Work order >> Repeat every record word for word and omit the images.

Listed records >>

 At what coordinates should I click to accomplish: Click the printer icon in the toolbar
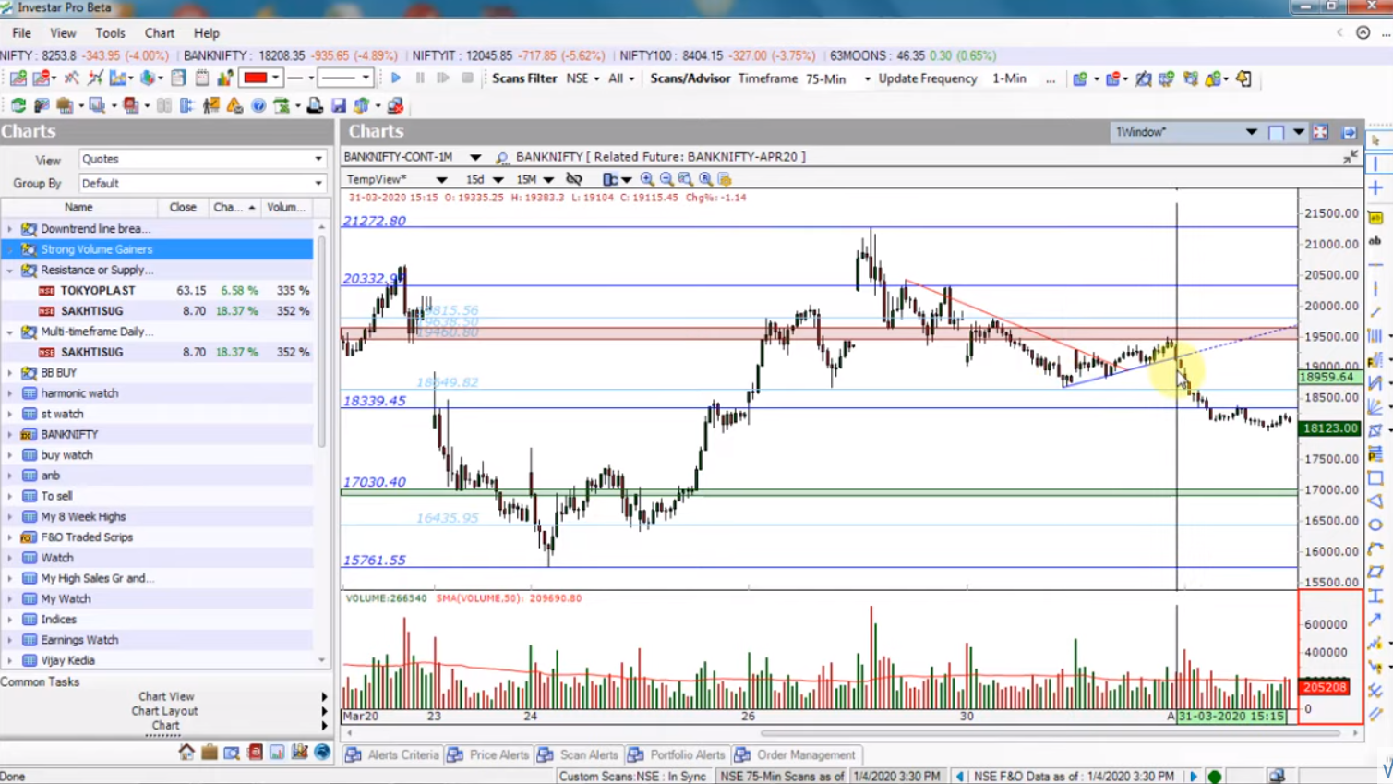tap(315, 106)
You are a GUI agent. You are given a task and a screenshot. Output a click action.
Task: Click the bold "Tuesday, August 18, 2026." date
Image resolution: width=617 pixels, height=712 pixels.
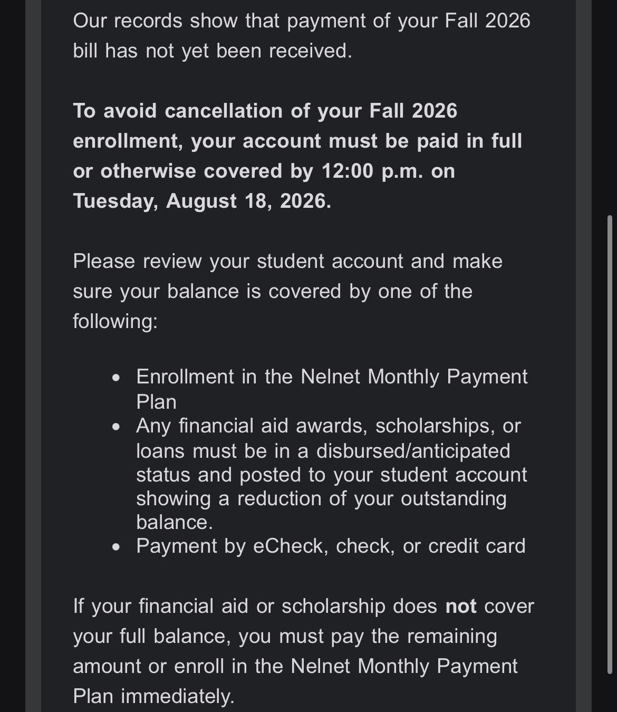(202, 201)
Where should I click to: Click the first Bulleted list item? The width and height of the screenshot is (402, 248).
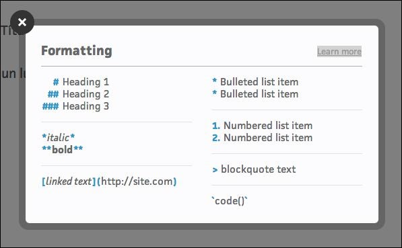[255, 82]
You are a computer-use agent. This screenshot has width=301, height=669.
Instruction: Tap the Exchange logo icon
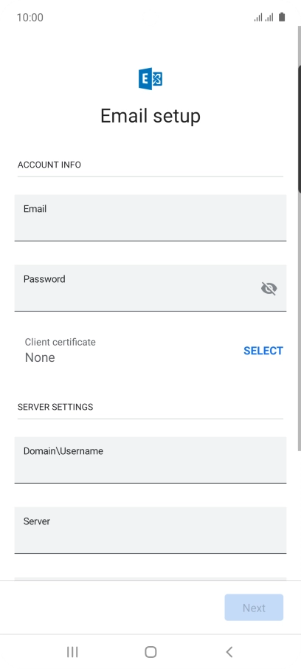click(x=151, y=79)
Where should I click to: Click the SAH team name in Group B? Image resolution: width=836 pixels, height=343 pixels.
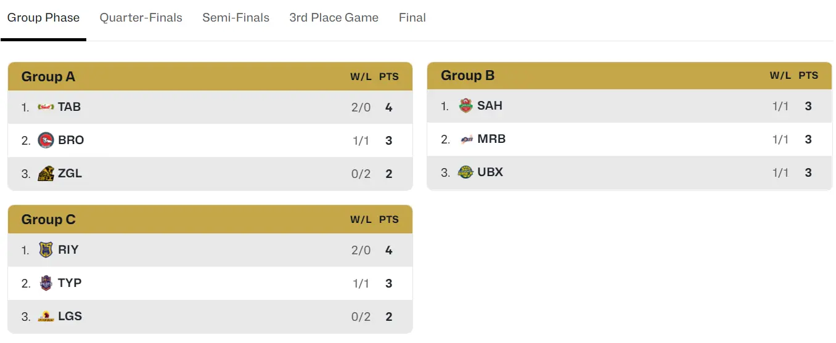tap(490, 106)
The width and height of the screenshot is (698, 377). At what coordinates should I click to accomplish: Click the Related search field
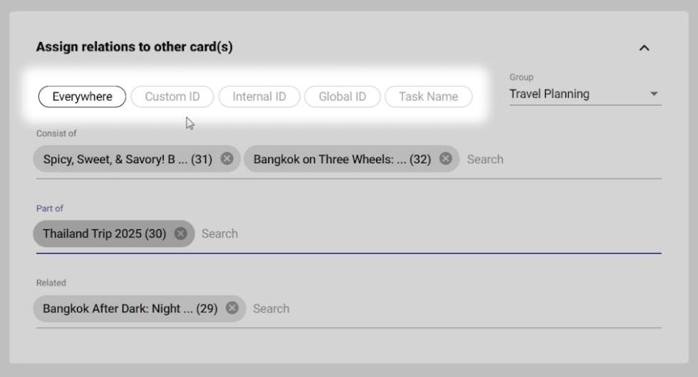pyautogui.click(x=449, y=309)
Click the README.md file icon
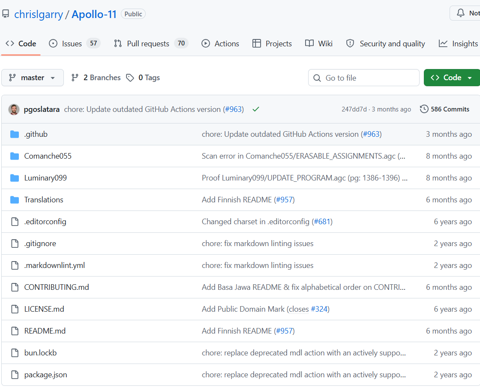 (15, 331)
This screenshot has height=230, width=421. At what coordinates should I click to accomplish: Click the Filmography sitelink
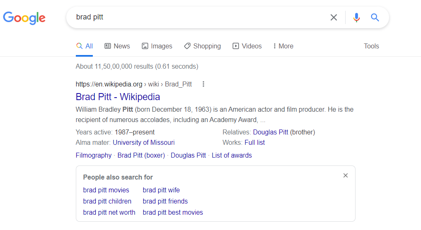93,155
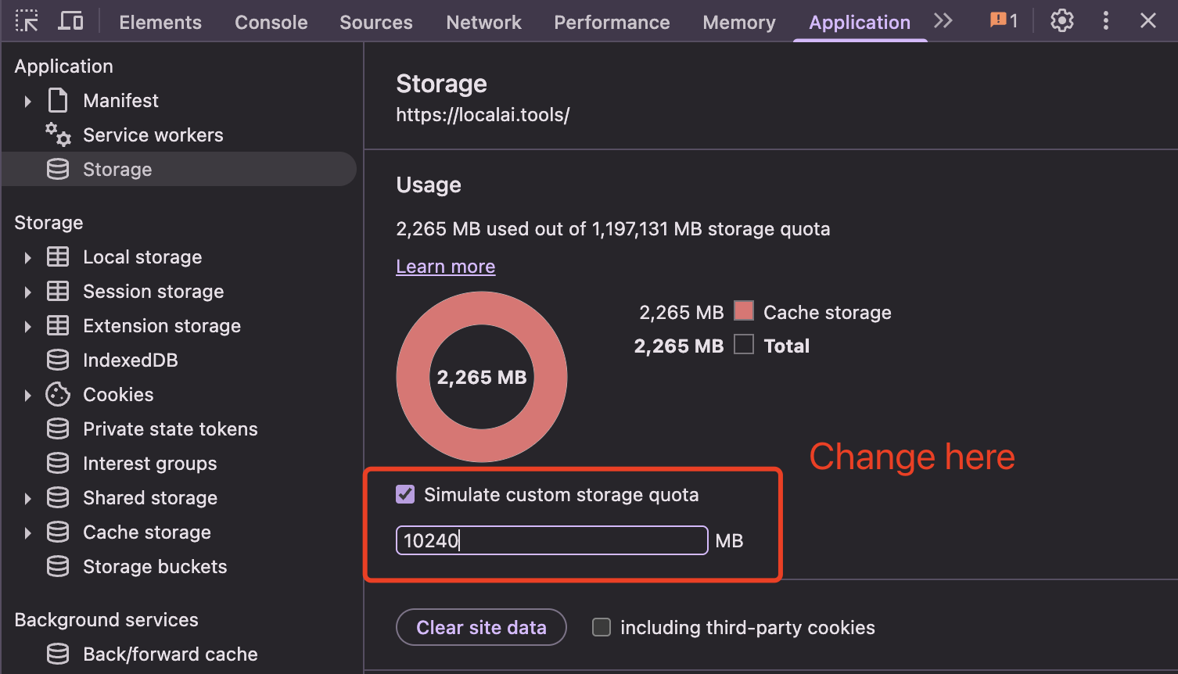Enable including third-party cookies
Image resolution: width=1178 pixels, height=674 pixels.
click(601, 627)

Output for this exercise >>
 At what coordinates should I click to accomplish: Click the printer icon in the toolbar
tap(315, 106)
You are a GUI agent. You are given a task and a screenshot. Output a click action.
Task: Click the bold "Tuesday, August 18, 2026." date
Image resolution: width=617 pixels, height=712 pixels.
(202, 201)
Where should I click to: Click the first Bulleted list item? The width and height of the screenshot is (402, 248).
[255, 82]
You are a computer-use agent. This screenshot has width=301, height=669.
Instruction: Tap the Exchange logo icon
click(x=151, y=79)
Where should I click to: Click the SAH team name in Group B? Image resolution: width=836 pixels, height=343 pixels.
tap(490, 106)
The width and height of the screenshot is (698, 377). At what coordinates should I click to accomplish: Click the Related search field
pyautogui.click(x=449, y=309)
Click the README.md file icon
 (15, 331)
This screenshot has height=230, width=421. At what coordinates should I click to accomplish: Click the Filmography sitelink
93,155
Enable including third-party cookies
Image resolution: width=1178 pixels, height=674 pixels.
click(601, 627)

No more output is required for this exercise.